The IDOT agreed to implement the recommendations and to guide these activities a Recovery and Monitoring Plan for Boltonia was prepared by the Illinois Natural History Survey (INHS). The five-year effort began in 2002.  Annual reports of the Decurrent False Aster (Boltonia decurrens) Recovery Project were prepared by the INHS. The effort concluded in 2006.The USFWS, the Illinois Department of Natural Resources and the IDOT met in 2007 to discuss results of the effort. A Boltonia Presentation summarizing early coordination with the USFWS and the conclusions of annual reports was given by the IDOT. The INHS concluded that none of the existing 22 colonies of boltonia that were monitored could be considered stable or expanding (a goal of the decurrent false aster Recovery Team) and attempts to establish new colonies within wetland compensation sites failed. INHS scientist’s conclusions parallel current knowledge of boltonia, that absent flood disturbance the species tends to decline and that the establishment of new colonies is more difficult that one might suspect given the species local distribution. The 80-acre IDOT-owned wetland mitigation site near Fairmont City, IL will be planned to conserve the decurrent false aster and may function as a conservation bank for the species on future IDOT projects. Termination of the effort to implement the conservation recommendations was documented in a letter to the USFWS.

Additional Information:


False Mallow

False Mallow

  False Mallow (Malvastrum hispidum)

A new interchange to replace the obsolete and under capacity interchange at I-55 at Arsenal Road was proposed to be built between the Des Plaines River and the Blodgett Road overpass near Channahon in Will County. The reason for construction of this new interchange was to safely accommodate increased semi-trailer truck traffic resulting from an intermodal facility built within the nearby former Joliet Army Ammunition Arsenal. Coordination with IDNR and USFWS resulted in numerous biological and wetland surveys being conducted between 2003 and 2009. Interchange design alternatives were carefully considered in order to avoid and minimize impacts to various natural resources.

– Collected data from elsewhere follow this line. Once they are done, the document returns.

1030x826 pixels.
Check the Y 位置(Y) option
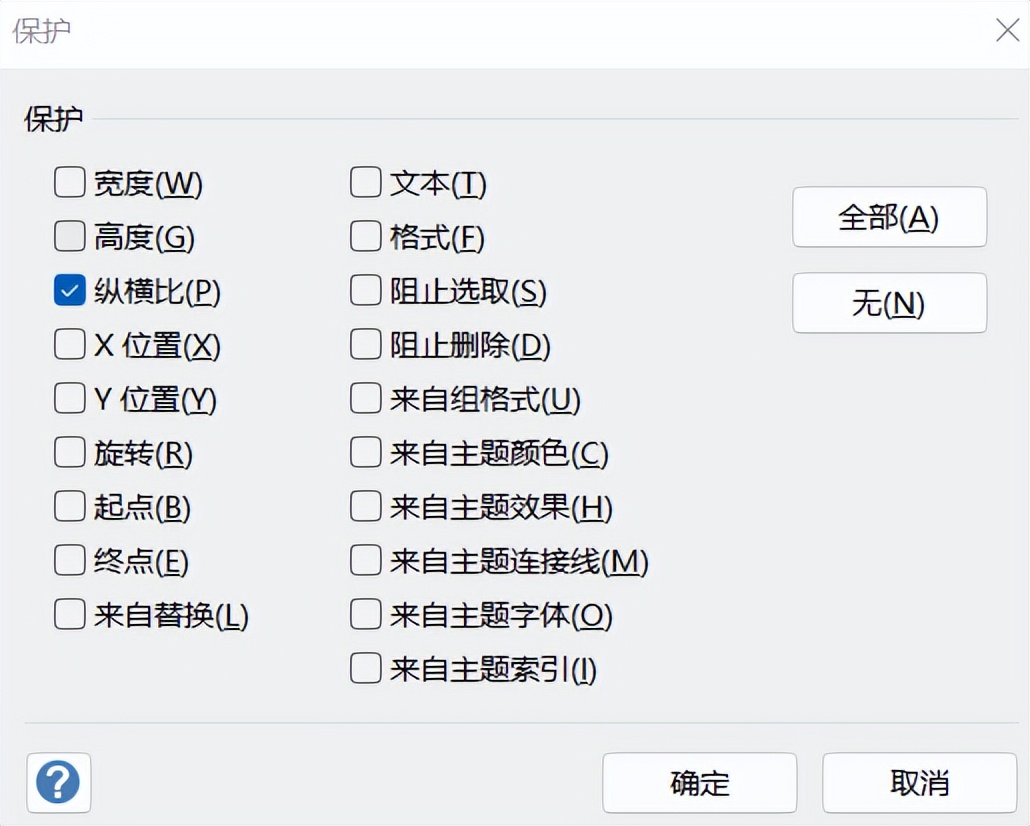pos(70,398)
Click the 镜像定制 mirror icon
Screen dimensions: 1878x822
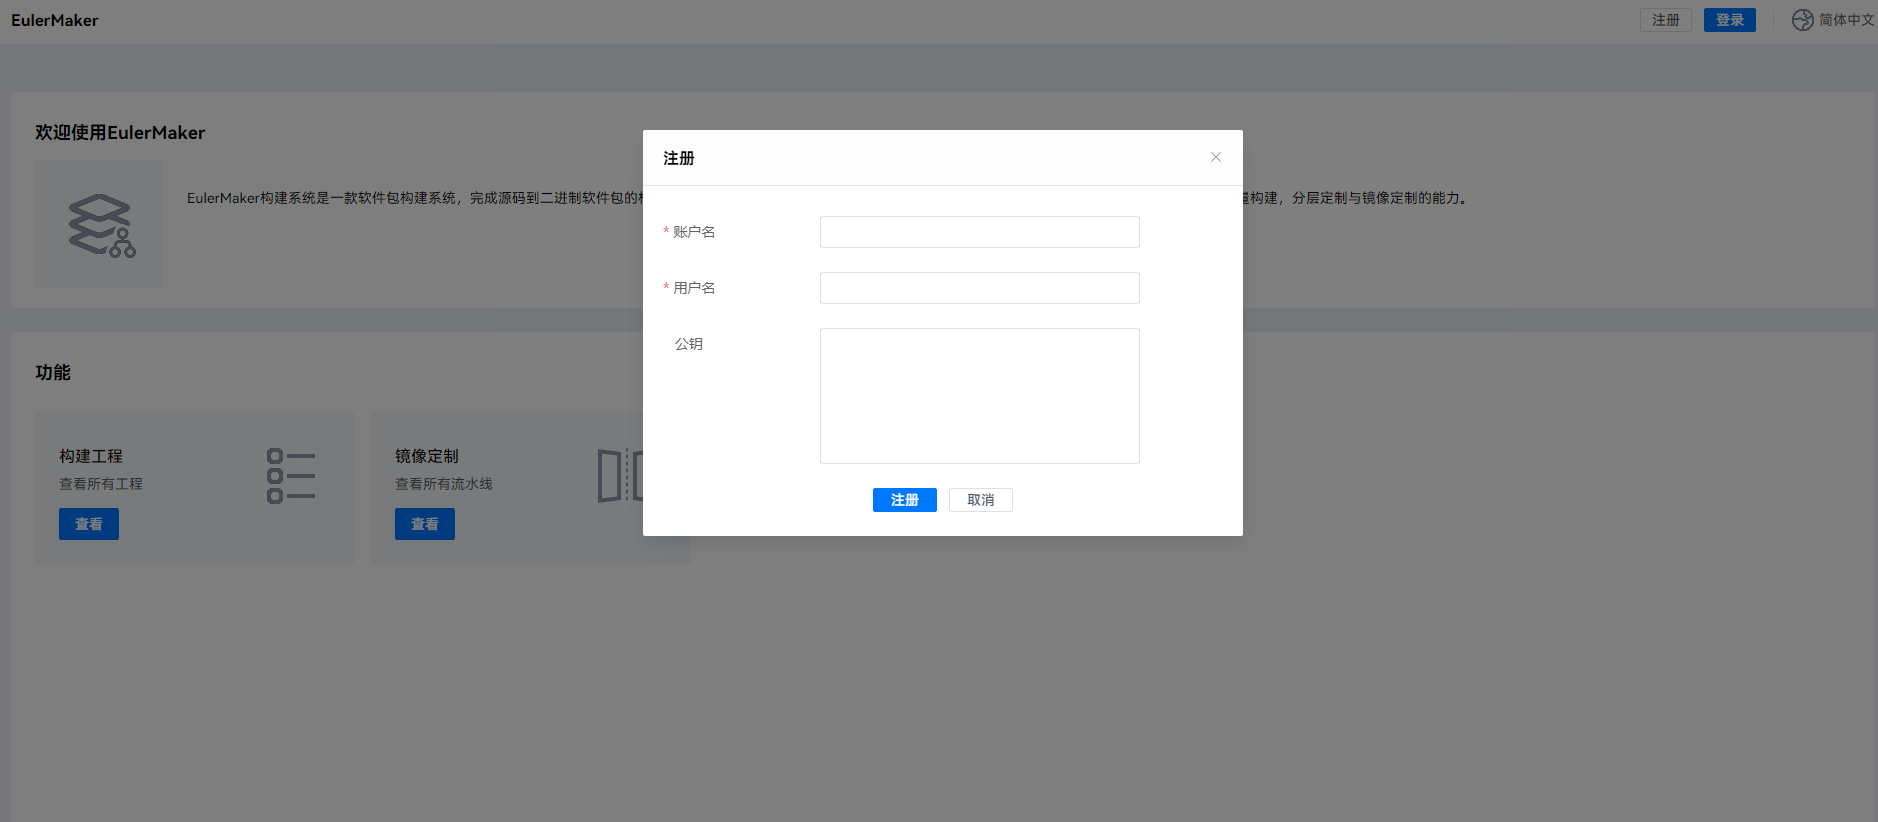[x=618, y=476]
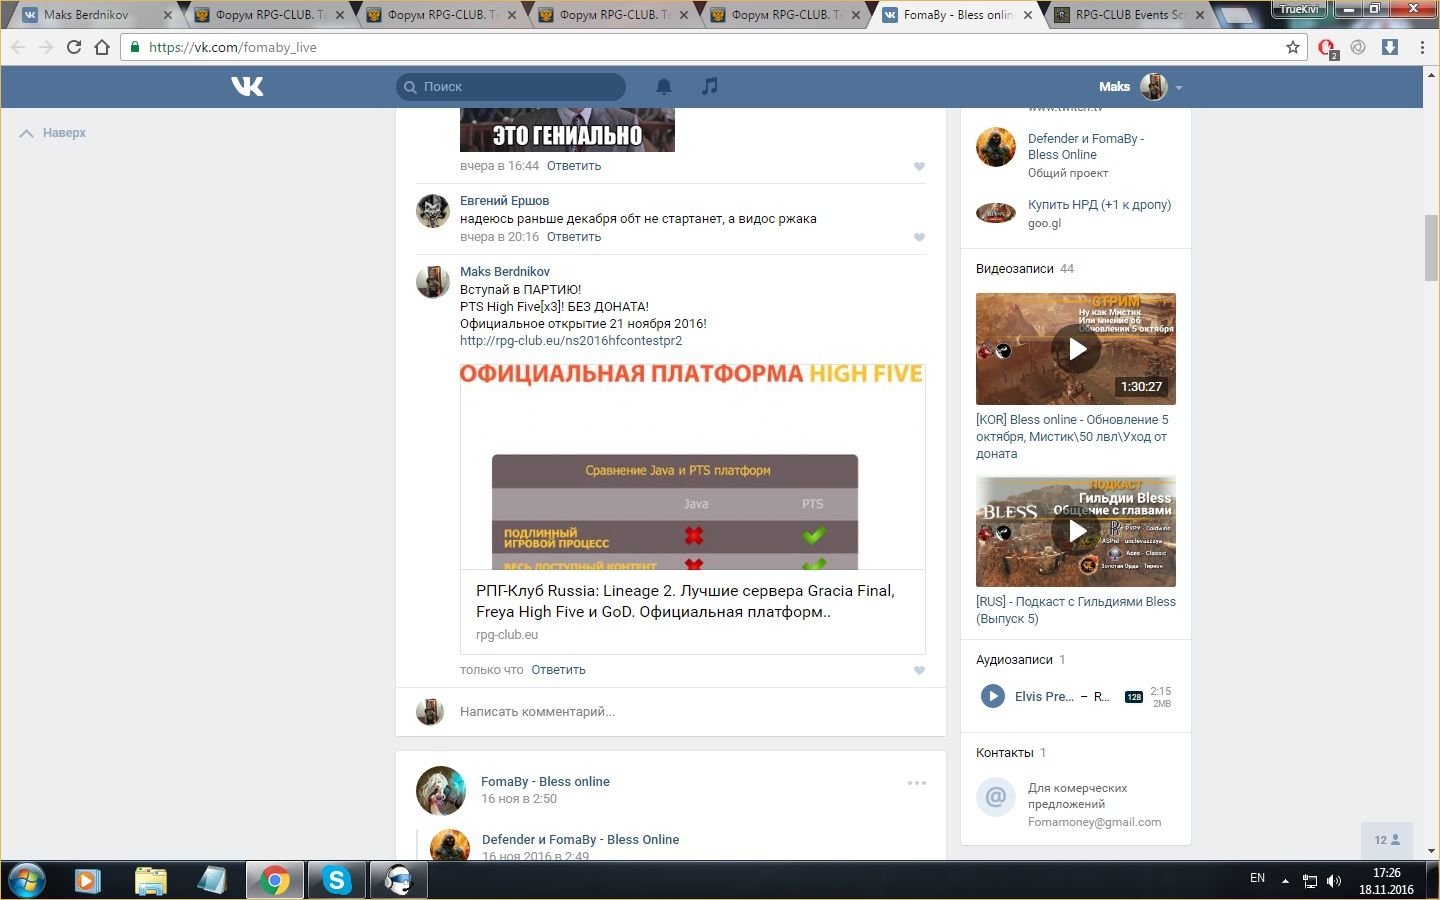Click the VK logo home icon
Viewport: 1440px width, 900px height.
[247, 87]

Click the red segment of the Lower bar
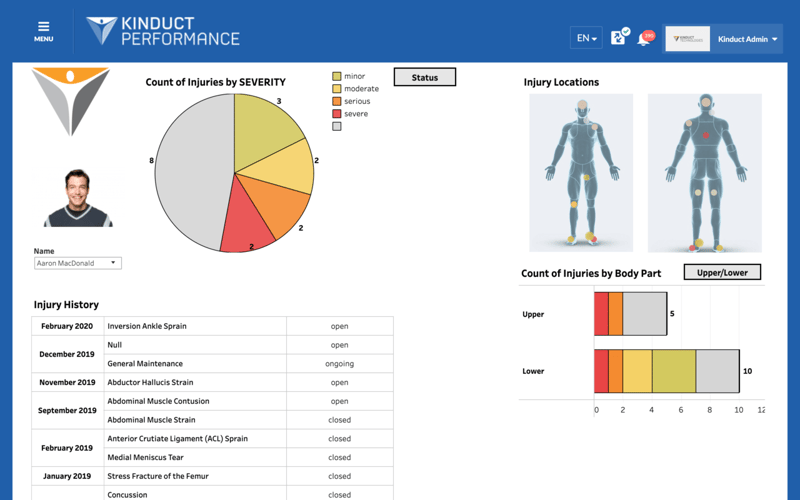(x=601, y=371)
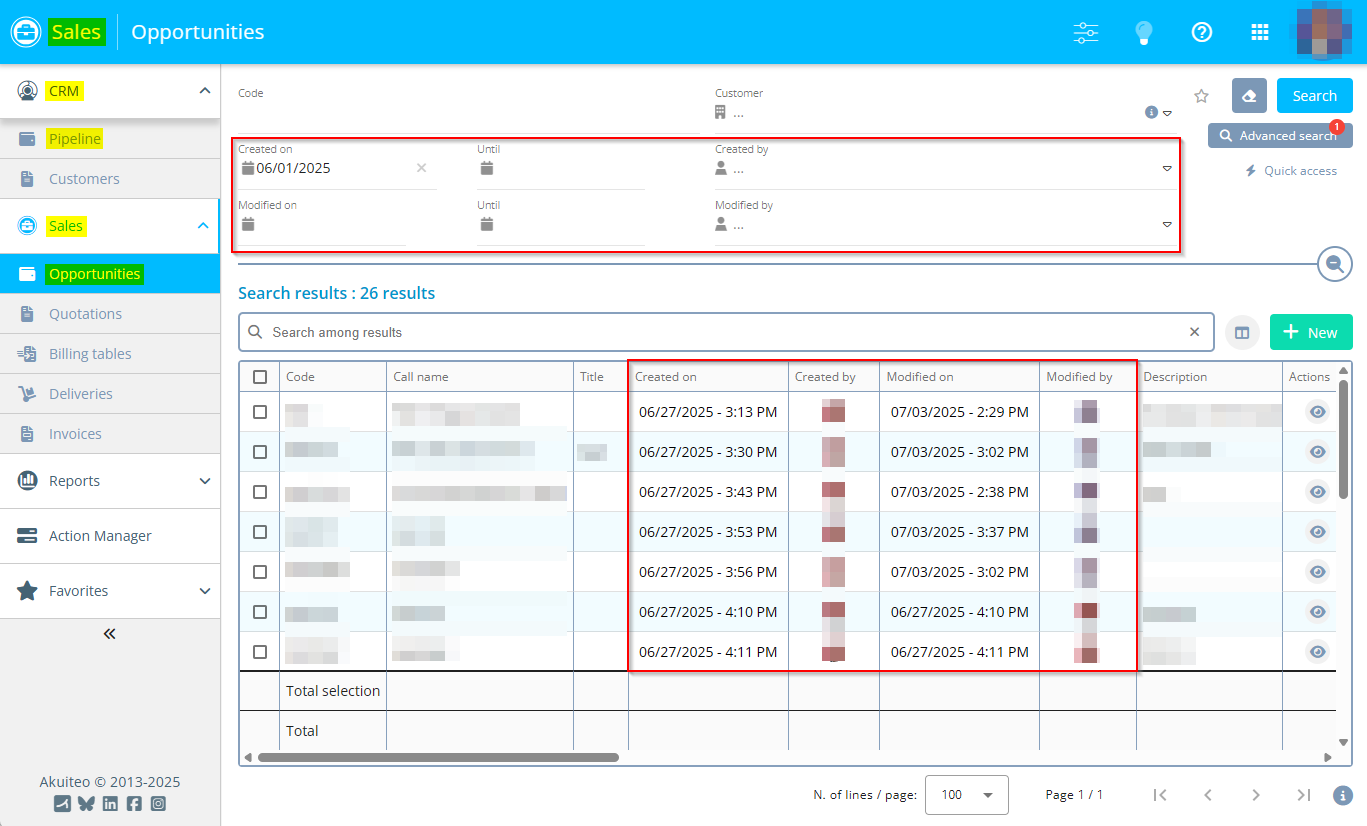
Task: View first row using eye icon
Action: (x=1317, y=412)
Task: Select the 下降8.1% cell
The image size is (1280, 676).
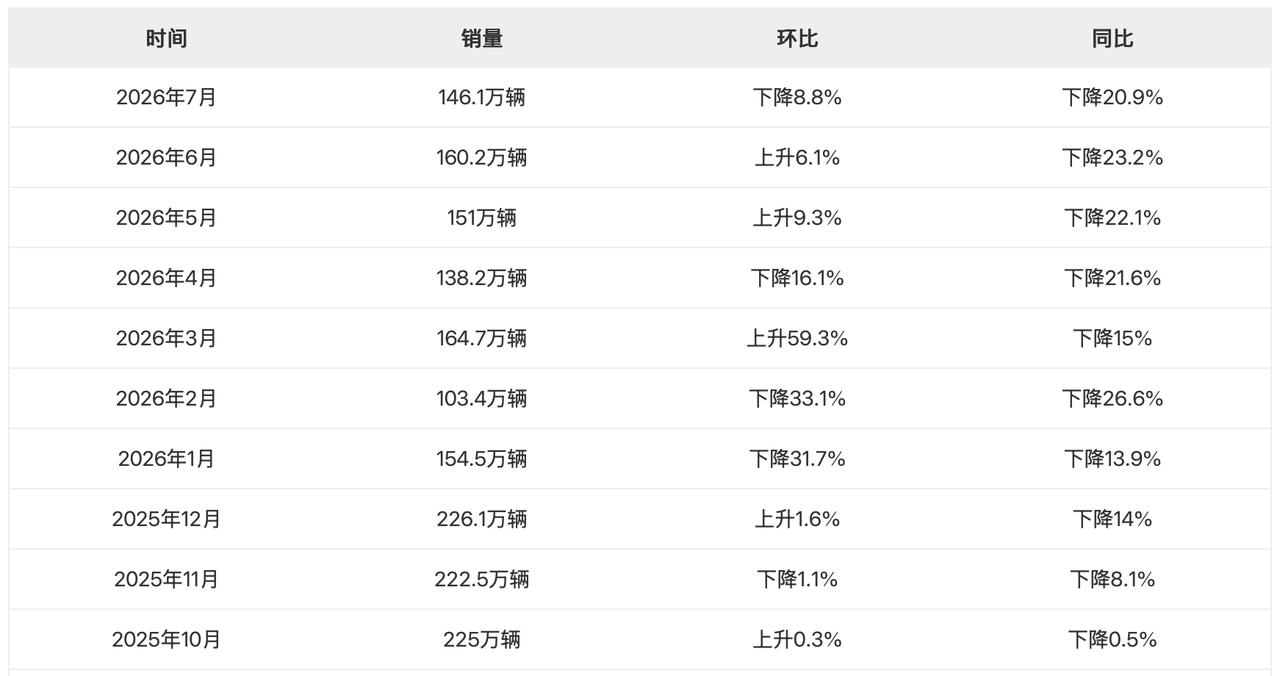Action: [1112, 579]
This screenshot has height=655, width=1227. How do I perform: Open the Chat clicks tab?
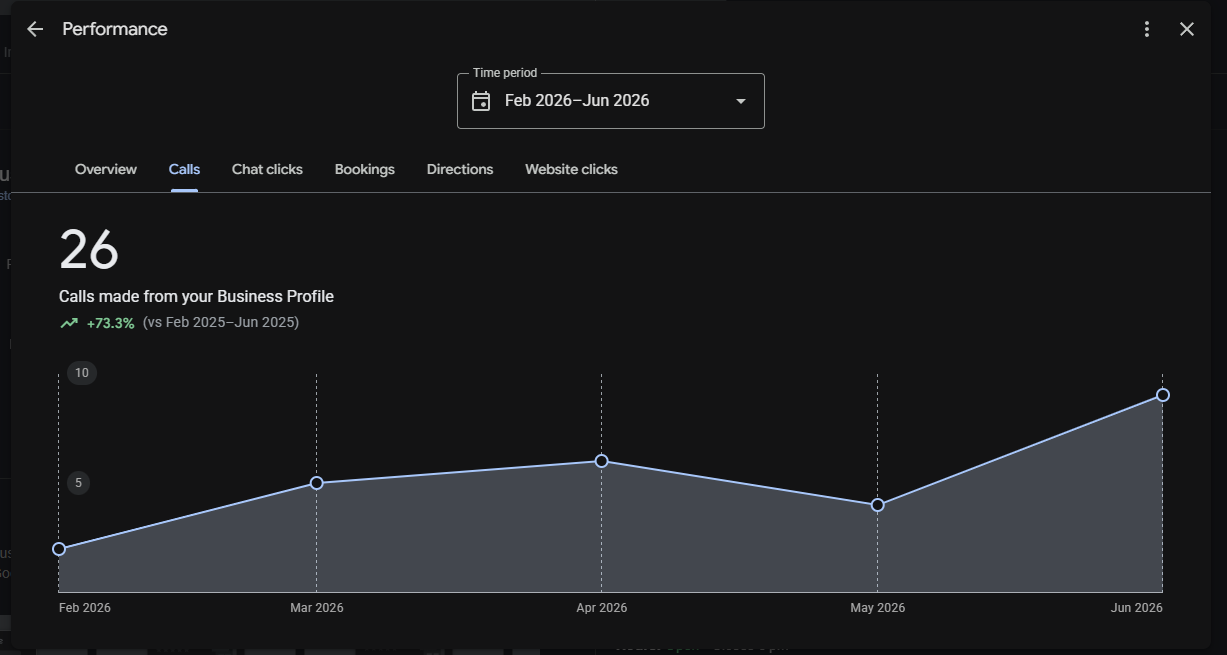tap(267, 169)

Several populations of the state endangered false mallow (Malvastrum hispidum) occurred within the construction limits and would have been unavoidably impacted. False mallow occurs in only two counties in Illinois. In Will County it occurs in several locations within and near the project area. This annual species occurs in a very specific and rare habitat. The required habitat is dry to mesic dolomite prairie with soils a maximum of four inches deep over dolomite bedrock. Because this species is an annual species, transplantation would be inappropriate, as the plant dies at the end of the growing season. Its seeds then grow the following season, as well as persisting in the seedbank. The best mitigation strategy is to collect seed.

A commitment was made to collect seed from the plants to be impacted and to distribute the seeds to qualified biologists who would then plant them in appropriate nearby habitat. This would keep the genetic material of the affected plants near adjacent populations. Seed harvest was planned to occur during the growing season right before construction was to begin.

Construction is planned starting late fall 2009 or early spring 2010. IDOT District One staked the construction limits of the project in August 2009. In September 2009 the Illinois Natural History Survey botanist received permission from the various landowners housing the plants, collected the seeds and gave them to Midewin National Tallgrass Prairie per prior agreement. Midewin biologists then plan to distribute the seeds later in fall or winter 2009-2010 in a dolomite prairie area recently restored by removal of a raised railroad bed placed there by the Army. The area contains the appropriate shallow dolomitic soils and has already been overseeded with native seeds from nearby locations.